Steamboat not in favor of allowing publicly traded cannabis businesses in town
Steamboat Springs City Council members came to a consensus at their Tuesday, Feb. 1 meeting to not permit publicly traded companies to purchase cannabis businesses in the city.
City Attorney Dan Foote told council members he was contacted by a prospective buyer looking to purchase an existing cannabis license in the city and use the business as a publicly traded company, meaning anyone from around the world could buy stock in the business.
The city currently requires that cannabis dispensary owners live inside the city, as to keep their businesses local. As a result, none of Steamboat’s three dispensaries are publicly traded.
While the city does not technically have a ban on publicly traded cannabis companies, Foote said such a move would make it difficult for owners to comply with the city’s residency requirement.
Colorado did not allow publicly traded cannabis companies for the first several years after legalization, Foote said. However, as the industry grew and some regulations were relaxed, the state went back on its original ban.
“The argument in favor of doing this would be that it allows the industry to grow and mature, and it allows opportunities for consolidation and for larger businesses to enter this space,” Foote said.
Still, Foote said, allowing publicly traded companies could make the business in town much more corporate than it is now.
“We have owners that have at least some connection to the community and have maybe a better understanding of community values than owners who would live somewhere else might,” Foote said. “Those are some of the effects you might want to consider.”
The city typically revisits its marijuana ordinances on an annual basis but had not done so the past two years due to COVID-19. The annual update was scheduled for March or April, but Foote moved to have it earlier after being contacted by the prospective buyer.
Steamboat has its residency law in place to ensure that owners of cannabis shops play a part in the community and are invested in its values.
“In the past, when we’d discussed modifying our regulations to talk about ownership and other issues, there has been some concern about whether or not local ownership is important,” Foote said. “We don’t see blocks that are one marijuana business after another located on the same street.”

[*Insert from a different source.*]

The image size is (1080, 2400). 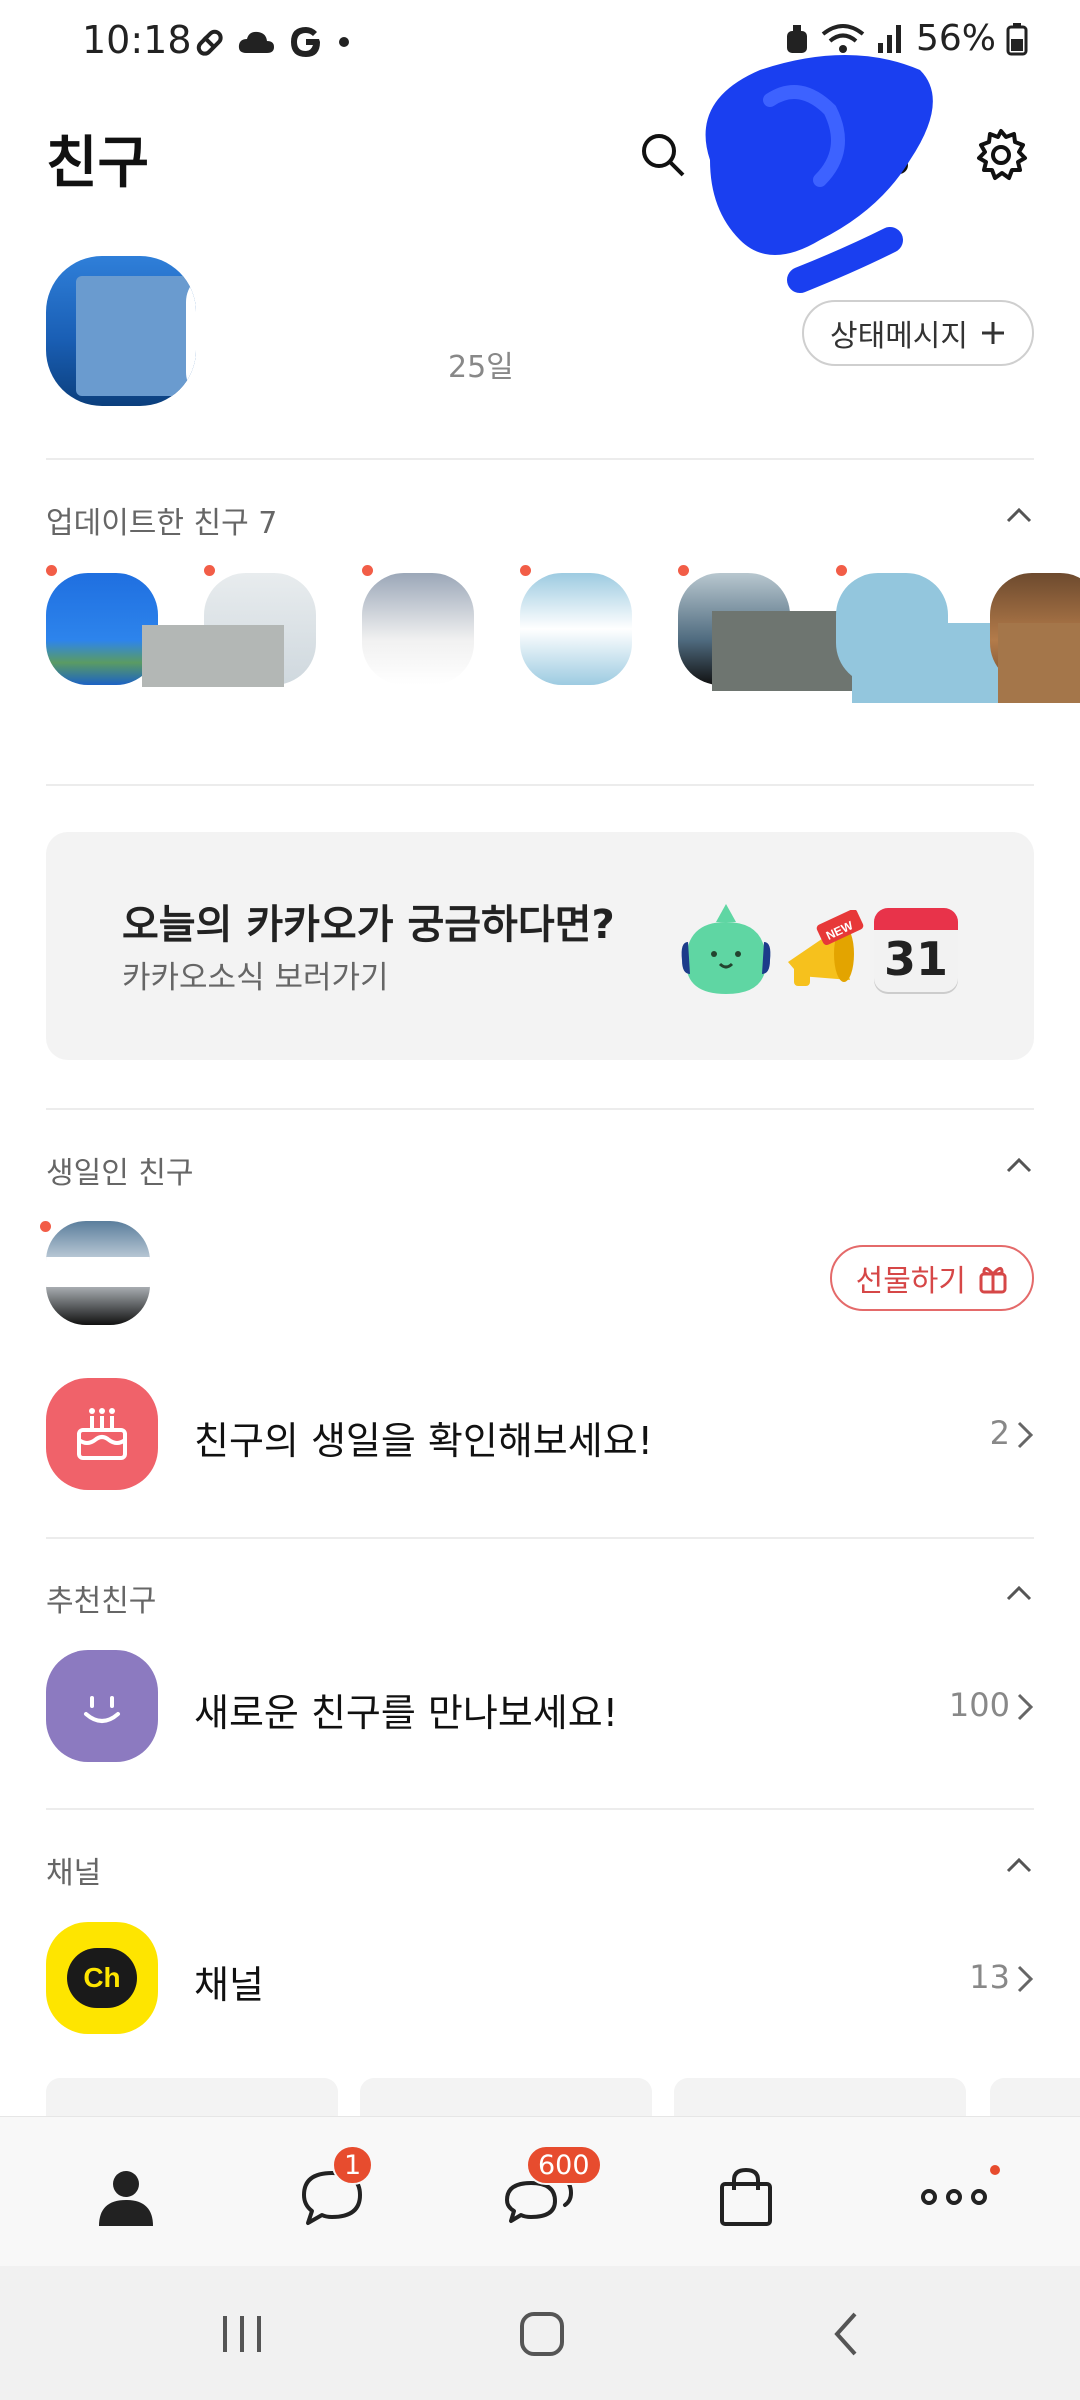 I want to click on mascot-icon, so click(x=726, y=949).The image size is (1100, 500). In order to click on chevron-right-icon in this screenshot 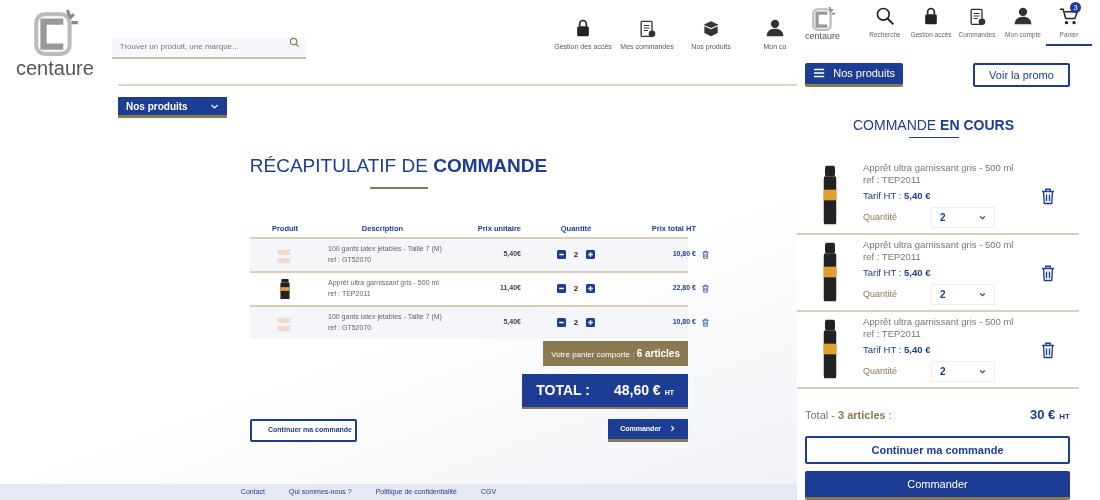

Council members agreed with Foote and felt that corporate, publicly traded businesses did not belong in the small community.
“This is a situation in which I am 100% in favor of local ownership, as it’s worked well for us so far,” said council member Joella West. “I am uncomfortable with the marijuana industry in general becoming a major multinational industry, where it would be difficult or impossible to hold anyone responsible.”
Council members agreed with West that local ownership benefits the community, and some members pointed to the substance abuse problems facing the city as a reason not to usher in a more corporate cannabis business structure.